__What is being asked__. From the first line to the last, transcribe the data exactly.

[Opening Dataset content section]

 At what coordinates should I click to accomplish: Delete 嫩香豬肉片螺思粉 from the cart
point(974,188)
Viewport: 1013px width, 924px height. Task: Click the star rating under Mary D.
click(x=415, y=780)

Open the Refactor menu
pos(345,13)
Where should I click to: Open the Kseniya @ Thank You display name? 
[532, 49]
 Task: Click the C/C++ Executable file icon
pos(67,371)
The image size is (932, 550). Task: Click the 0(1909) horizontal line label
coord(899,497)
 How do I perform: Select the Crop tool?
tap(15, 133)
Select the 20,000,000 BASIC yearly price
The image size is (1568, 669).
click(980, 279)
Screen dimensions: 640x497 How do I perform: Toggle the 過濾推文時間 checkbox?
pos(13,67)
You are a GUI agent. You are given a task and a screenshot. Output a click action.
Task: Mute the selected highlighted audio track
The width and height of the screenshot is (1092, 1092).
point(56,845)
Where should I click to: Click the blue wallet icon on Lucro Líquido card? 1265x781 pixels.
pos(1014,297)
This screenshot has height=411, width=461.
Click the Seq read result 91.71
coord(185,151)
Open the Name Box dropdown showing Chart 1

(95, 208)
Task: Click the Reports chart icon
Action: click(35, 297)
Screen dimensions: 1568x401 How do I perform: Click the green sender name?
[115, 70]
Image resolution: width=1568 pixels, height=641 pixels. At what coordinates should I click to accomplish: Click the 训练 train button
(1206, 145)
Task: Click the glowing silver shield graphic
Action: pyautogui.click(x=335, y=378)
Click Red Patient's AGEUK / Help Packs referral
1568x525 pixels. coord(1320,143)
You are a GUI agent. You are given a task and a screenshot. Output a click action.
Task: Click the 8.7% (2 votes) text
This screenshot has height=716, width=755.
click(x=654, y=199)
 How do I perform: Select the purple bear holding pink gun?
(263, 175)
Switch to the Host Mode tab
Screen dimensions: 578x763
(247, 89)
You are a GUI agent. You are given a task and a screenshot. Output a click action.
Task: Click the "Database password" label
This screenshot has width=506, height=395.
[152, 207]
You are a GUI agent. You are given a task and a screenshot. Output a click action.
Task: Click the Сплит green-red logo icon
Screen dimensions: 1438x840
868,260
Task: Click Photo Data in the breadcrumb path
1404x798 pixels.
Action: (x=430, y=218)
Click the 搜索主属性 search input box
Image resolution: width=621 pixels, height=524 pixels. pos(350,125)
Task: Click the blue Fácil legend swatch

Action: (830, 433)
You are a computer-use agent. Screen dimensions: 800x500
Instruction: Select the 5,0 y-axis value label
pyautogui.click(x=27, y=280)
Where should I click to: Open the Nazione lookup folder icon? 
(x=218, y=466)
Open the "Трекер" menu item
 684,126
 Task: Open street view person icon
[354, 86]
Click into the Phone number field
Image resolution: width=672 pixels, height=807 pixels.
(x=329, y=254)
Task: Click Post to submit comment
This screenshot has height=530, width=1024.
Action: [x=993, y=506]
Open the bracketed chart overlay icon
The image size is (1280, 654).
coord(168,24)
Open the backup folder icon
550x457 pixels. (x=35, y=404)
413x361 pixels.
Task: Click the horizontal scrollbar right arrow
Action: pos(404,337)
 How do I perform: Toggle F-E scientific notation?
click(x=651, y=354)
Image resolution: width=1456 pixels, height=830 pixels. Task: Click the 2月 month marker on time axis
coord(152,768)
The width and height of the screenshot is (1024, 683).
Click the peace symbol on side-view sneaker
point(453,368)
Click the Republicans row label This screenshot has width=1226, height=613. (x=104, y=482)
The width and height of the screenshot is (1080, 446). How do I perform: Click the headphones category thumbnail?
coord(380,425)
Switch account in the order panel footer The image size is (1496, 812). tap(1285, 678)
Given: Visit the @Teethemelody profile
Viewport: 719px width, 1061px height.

[Closing Dataset content section]

__Final answer__.
 At what coordinates should I click to accomplish: Delete 嫩香豬肉片螺思粉 from the cart
point(974,188)
Viewport: 1013px width, 924px height. Task: Click the star rating under Mary D.
click(x=415, y=780)

Open the Refactor menu
pos(345,13)
Where should I click to: Open the Kseniya @ Thank You display name? 
[532, 49]
 Task: Click the C/C++ Executable file icon
pos(67,371)
The image size is (932, 550). Task: Click the 0(1909) horizontal line label
coord(899,497)
 How do I perform: Select the Crop tool?
tap(15, 133)
Select the 20,000,000 BASIC yearly price
The image size is (1568, 669).
click(980, 279)
Screen dimensions: 640x497 How do I perform: Toggle the 過濾推文時間 checkbox?
pos(13,67)
You are a GUI agent. You are given a task and a screenshot. Output a click action.
Task: Mute the selected highlighted audio track
The width and height of the screenshot is (1092, 1092).
point(56,845)
Where should I click to: Click the blue wallet icon on Lucro Líquido card? 1265x781 pixels.
pos(1014,297)
This screenshot has height=411, width=461.
Click the Seq read result 91.71
coord(185,151)
Open the Name Box dropdown showing Chart 1

(95, 208)
Task: Click the Reports chart icon
Action: click(35, 297)
Screen dimensions: 1568x401 How do I perform: Click the green sender name?
[115, 70]
Image resolution: width=1568 pixels, height=641 pixels. At what coordinates should I click to accomplish: Click the 训练 train button
(1206, 145)
Task: Click the glowing silver shield graphic
Action: pyautogui.click(x=335, y=378)
Click Red Patient's AGEUK / Help Packs referral
1568x525 pixels. coord(1320,143)
You are a GUI agent. You are given a task and a screenshot. Output a click action.
Task: Click the 8.7% (2 votes) text
This screenshot has height=716, width=755.
click(x=654, y=199)
 How do I perform: Select the purple bear holding pink gun?
(263, 175)
Switch to the Host Mode tab
Screen dimensions: 578x763
(247, 89)
You are a GUI agent. You are given a task and a screenshot. Output a click action.
Task: Click the "Database password" label
This screenshot has width=506, height=395.
[152, 207]
You are a GUI agent. You are given a task and a screenshot. Output a click action.
Task: Click the Сплит green-red logo icon
Screen dimensions: 1438x840
868,260
Task: Click Photo Data in the breadcrumb path
1404x798 pixels.
Action: (x=430, y=218)
Click the 搜索主属性 search input box
Image resolution: width=621 pixels, height=524 pixels. pos(350,125)
Task: Click the blue Fácil legend swatch

Action: (830, 433)
You are a computer-use agent. Screen dimensions: 800x500
Instruction: Select the 5,0 y-axis value label
pyautogui.click(x=27, y=280)
Where should I click to: Open the Nazione lookup folder icon? 
(x=218, y=466)
Open the "Трекер" menu item
 684,126
 Task: Open street view person icon
[354, 86]
Click into the Phone number field
Image resolution: width=672 pixels, height=807 pixels.
(x=329, y=254)
Task: Click Post to submit comment
This screenshot has height=530, width=1024.
Action: [x=993, y=506]
Open the bracketed chart overlay icon
The image size is (1280, 654).
coord(168,24)
Open the backup folder icon
550x457 pixels. (x=35, y=404)
413x361 pixels.
Task: Click the horizontal scrollbar right arrow
Action: pos(404,337)
 How do I perform: Toggle F-E scientific notation?
click(x=651, y=354)
Image resolution: width=1456 pixels, height=830 pixels. Task: Click the 2月 month marker on time axis
coord(152,768)
The width and height of the screenshot is (1024, 683).
Click the peace symbol on side-view sneaker
point(453,368)
Click the Republicans row label This screenshot has width=1226, height=613. (x=104, y=482)
The width and height of the screenshot is (1080, 446). How do I perform: Click the headphones category thumbnail?
coord(380,425)
Switch account in the order panel footer The image size is (1496, 812). tap(1285, 678)
Given: Visit the @Teethemelody profile
Viewport: 719px width, 1061px height.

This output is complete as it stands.